Wimar

Jaeger

Wethouder Hilversum


Het was jaren geleden toen mijn vrouw en ik bij het ophalen, onze zoon op het schoolplein hoorden zeggen: Dat is nou waarom mijn familie in de oorlog is vermoord. Onze zoon was 8 jaar oud, we keken elkaar geschokt aan. Mijn echtgenote verzuchtte “houdt die oorlog dan nooit op?”. Hadden wij niet juist geprobeerd de oorlog buiten de kinderkamerdeur te houden. Waren wij juist niet overtuigd van het feit dat het niet hun oorlog maar juist hun vrijheid is, die de herinnering levend moet houden!


Dames en heren, ik vind het een grote eer u te mogen toespreken en enkele gedachten over de derde generatie en de toekomst van herinneren met u te delen. Als er ergens een plaats is waar dat belangrijk is om te doen, is het juist bij degene die nog zo dicht tegen de oorlog aanstaan. Ik representeer de derde generatie en het is goed dat die generatie meer van zich laat horen, om warm te draaien voor de toekomstige overname van het gedachtegoed van de 2e Wereld Oorlog, ook juist in Indië en de pijnlijke onthechtingsperiode daarna .


Laat ik beginnen Adriaan van Dis te parafraseren door te zeggen dat de oorlog de eerdere generaties in mijn familie zowel van de Hollandse als de Indische kant heeft getekend. Dankzij hen ben ik echter vrijwel vrij van die tekening. Ik, de derde generatie kan en mag mij niet laten leiden door de littekens die mijn oma en haar zuster droegen, noch door de fantoompijn die mijn ouders daaraan overhielden.

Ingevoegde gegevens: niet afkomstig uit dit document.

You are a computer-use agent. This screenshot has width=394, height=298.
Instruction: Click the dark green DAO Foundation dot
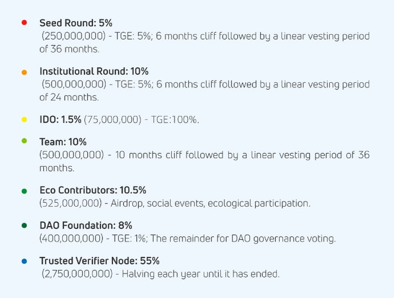[24, 225]
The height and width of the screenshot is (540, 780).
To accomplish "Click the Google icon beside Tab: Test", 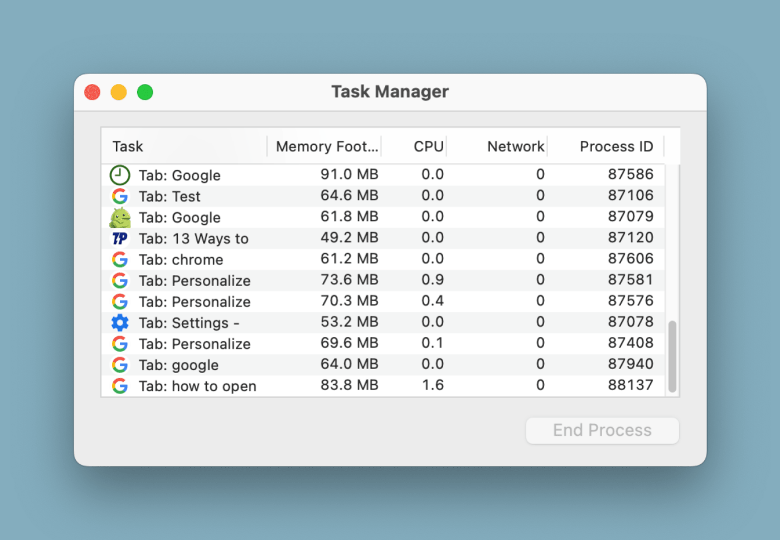I will [119, 196].
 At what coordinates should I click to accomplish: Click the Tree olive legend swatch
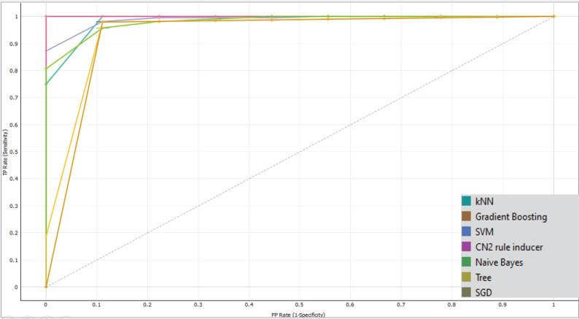[465, 277]
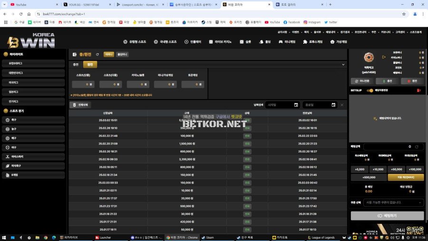This screenshot has width=428, height=241.
Task: Reset the bet amount with refresh icon
Action: pyautogui.click(x=417, y=147)
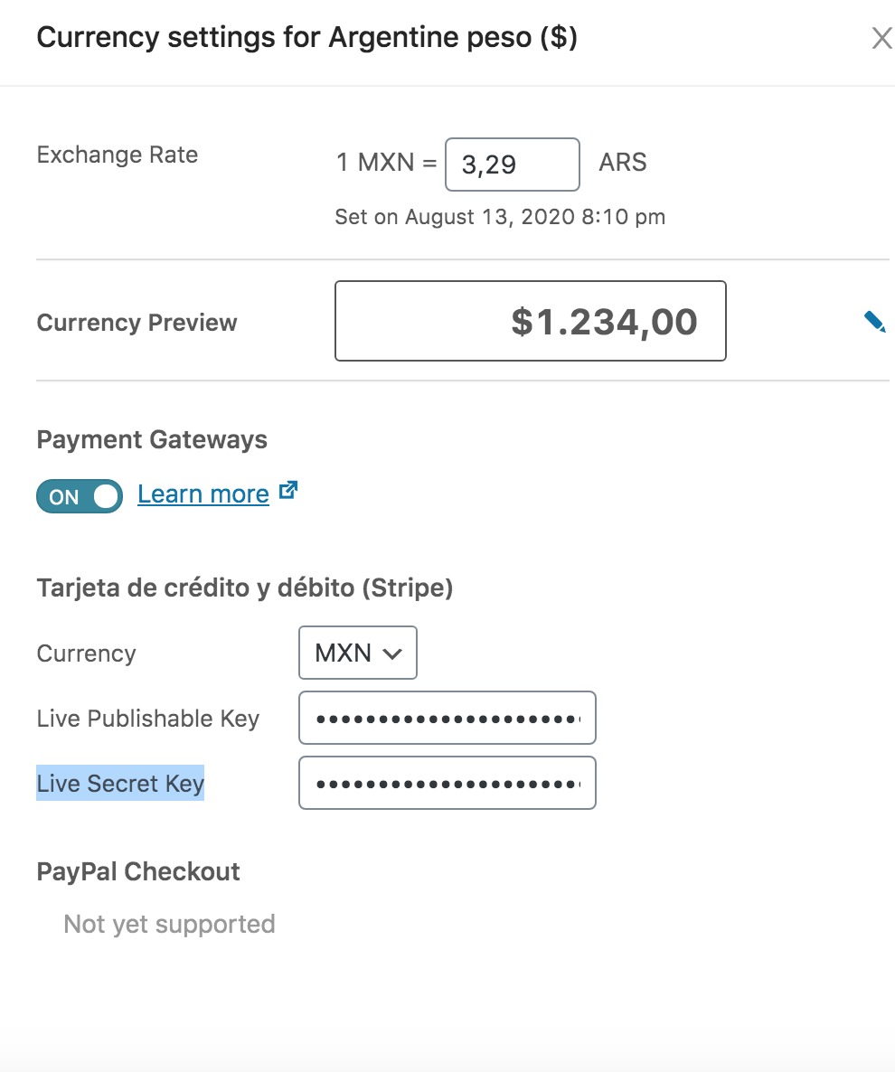Toggle the Payment Gateways ON switch
This screenshot has width=895, height=1072.
[80, 496]
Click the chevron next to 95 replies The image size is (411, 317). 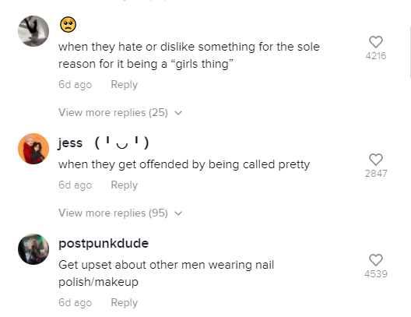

De derde generatie moet het verhaal toekomstbestendig maken. Dat kan alleen door de lessen van de oorlog aan de toekomst te relateren. Ik voel enorme, ook grote morele betrokkenheid en daarom wil ik hier graag staan, maar wel met angst en beven. Angst en beven om enerzijds voldoende respectvolle woorden te spreken die recht doen aan u, mijn oma en haar zuster en tegelijkertijd ook iets over de effectiviteit van het overbrengen van de herinnering aan de oorlog te zeggen.


Al weer voor het tiende jaar of eigenlijk moet ik zeggen pas voor het tiende jaar komen wij hier bij elkaar voor de Indië herdenking. Wij herdenken niet alleen degenen die de ingrijpende gebeurtenissen in het voormalige Nederlands Indië het leven heeft gekost, maar ook zij in wiens levens scherpe littekens zijn gekerfd. Door de nog altijd grote nabijheid van de oorlog voelen wij het herdenken nog steeds op onze huid. Na tien jaar herdenken moet echter ook  voorzichtig de vraag gesteld worden hoe wij over tien jaar gedenken. 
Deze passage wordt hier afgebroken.